Regarding the question on the pending dispute with Etisalat, he said that the Pakistan case is very weak. Now we have around 30 to 35 properties issued with them and one property is very expensive but regretfully it has been occupied.

Etisalat board has approved an amount of $263 million but we are trying to get more from them. The contract was signed in very haste and if they go to international court then we can lose the case, he added. 

Explaining budget measures, he said that the government’s proposal to increase the salaries of government employees by 30pc-35pc and a 17.5pc in the pensions of the retired persons.

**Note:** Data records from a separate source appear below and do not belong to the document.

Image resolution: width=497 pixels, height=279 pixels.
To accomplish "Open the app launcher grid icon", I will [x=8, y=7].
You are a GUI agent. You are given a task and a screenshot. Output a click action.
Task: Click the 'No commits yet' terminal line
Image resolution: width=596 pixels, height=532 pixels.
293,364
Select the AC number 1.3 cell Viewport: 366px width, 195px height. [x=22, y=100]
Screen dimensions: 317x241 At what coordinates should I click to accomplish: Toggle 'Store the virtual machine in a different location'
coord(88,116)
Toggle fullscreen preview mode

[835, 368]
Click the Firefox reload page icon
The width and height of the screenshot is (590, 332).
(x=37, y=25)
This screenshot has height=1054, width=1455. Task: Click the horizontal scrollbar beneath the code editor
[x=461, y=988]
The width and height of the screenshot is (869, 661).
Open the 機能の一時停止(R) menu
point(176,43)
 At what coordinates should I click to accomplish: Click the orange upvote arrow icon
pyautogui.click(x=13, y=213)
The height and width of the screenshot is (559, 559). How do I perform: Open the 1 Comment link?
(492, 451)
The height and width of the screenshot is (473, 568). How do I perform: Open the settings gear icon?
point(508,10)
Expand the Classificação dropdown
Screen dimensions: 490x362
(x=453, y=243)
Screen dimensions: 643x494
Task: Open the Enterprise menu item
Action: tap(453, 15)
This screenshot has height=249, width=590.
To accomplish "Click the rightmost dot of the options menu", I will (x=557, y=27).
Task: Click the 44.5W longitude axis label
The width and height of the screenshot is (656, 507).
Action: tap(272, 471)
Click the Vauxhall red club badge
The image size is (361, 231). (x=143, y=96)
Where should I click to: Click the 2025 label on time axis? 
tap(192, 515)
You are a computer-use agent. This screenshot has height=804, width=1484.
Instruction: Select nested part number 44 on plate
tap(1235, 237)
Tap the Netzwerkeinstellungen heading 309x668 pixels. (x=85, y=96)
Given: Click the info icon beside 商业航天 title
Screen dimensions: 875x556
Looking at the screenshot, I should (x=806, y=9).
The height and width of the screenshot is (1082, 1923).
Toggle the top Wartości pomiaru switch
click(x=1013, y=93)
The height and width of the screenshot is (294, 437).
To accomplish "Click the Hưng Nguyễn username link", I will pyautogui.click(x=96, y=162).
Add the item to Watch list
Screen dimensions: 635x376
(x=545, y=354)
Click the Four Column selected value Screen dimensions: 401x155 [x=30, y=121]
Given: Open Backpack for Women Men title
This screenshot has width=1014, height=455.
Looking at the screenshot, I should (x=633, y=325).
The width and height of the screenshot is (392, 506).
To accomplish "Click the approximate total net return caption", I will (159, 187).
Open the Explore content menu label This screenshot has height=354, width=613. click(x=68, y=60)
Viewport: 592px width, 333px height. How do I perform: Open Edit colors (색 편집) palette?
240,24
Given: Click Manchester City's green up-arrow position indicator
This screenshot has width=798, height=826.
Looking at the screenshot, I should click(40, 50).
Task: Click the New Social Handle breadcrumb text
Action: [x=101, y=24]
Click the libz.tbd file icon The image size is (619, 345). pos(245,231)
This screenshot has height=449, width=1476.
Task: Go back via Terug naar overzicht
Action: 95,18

There would be a raise of 35pc in the salaries of employees from grade 1-16 and 30 per cent to grade 17-22 employees aimed at increasing their purchasing power.

Besides that, the government proposed to fix the minimum pension at Rs 12,000 and raised the minimum monthly wage from Rs 25,000 to Rs 32,000.

The government has budgeted total current expenditure at Rs13.3tr for FY24, which is 53pc higher than last year’s budgeted figure. Of that, defence expenditure constitutes Rs1.8tr, 15.4pc higher than last year’s budget, making up 1.7pc of GDP.

The government has projected a fiscal deficit of Rs7.57tr (7.1pc of GDP) for the upcoming year, which is the highest in history, surpassing the Rs6.4tr recorded during the current fiscal year. This will be partially offset by an anticipated Rs650bn provincial cash surplus, bringing the consolidated deficit to Rs6.9tr or 6.5pc of GDP.

Interest payments, or debt servicing, budgeted for FY24 have risen a whopping 85pc from last year to Rs7,303bn — accounting for 55pc of total current expenditure — making it the single largest expenditure of the government.

The tax collection target for the FBR has been set at Rs9.2tr, which is 23pc higher than last year’s target.

Following last year’s actual high inflation at 28.2pc, the government set a target of 21pc for the next fiscal year.

He insisted that the proper and transparent implementation of the PSDP would facilitate the attainment of a 3.5 per cent GDP growth rate with ease.

He emphasised that it should be a national goal to steer Pakistan towards the path of development.

The minister shared the government’s aim to bring about an agricultural revolution, underlining that the country possessed significant untapped potential in this sector.

Dar highlighted that debt servicing constitutes one of the largest portions of the current year’s budget. He said efforts would be made to reduce this burden and reverse the prevailing trend.

Dar emphasised the importance of starting somewhere, stating that with economic growth, positive changes will follow.

He highlighted that employment opportunities would increase, leading to the correction of macroeconomic indicators, a reduction in inflation, and the creation of more jobs. Consequently, the policy interest rate would also decrease, he added.

The minister stated that there was a customary practice of forming two committees within the FBR — one for business-related issues and the other for technical matters.

Regarding the GSP Plus status, he noted the involvement of human rights and political influence, mentioning that the commerce ministry and Foreign Office were proactively handling the matter. He expressed hope for the extension of the GSP Plus status for the country.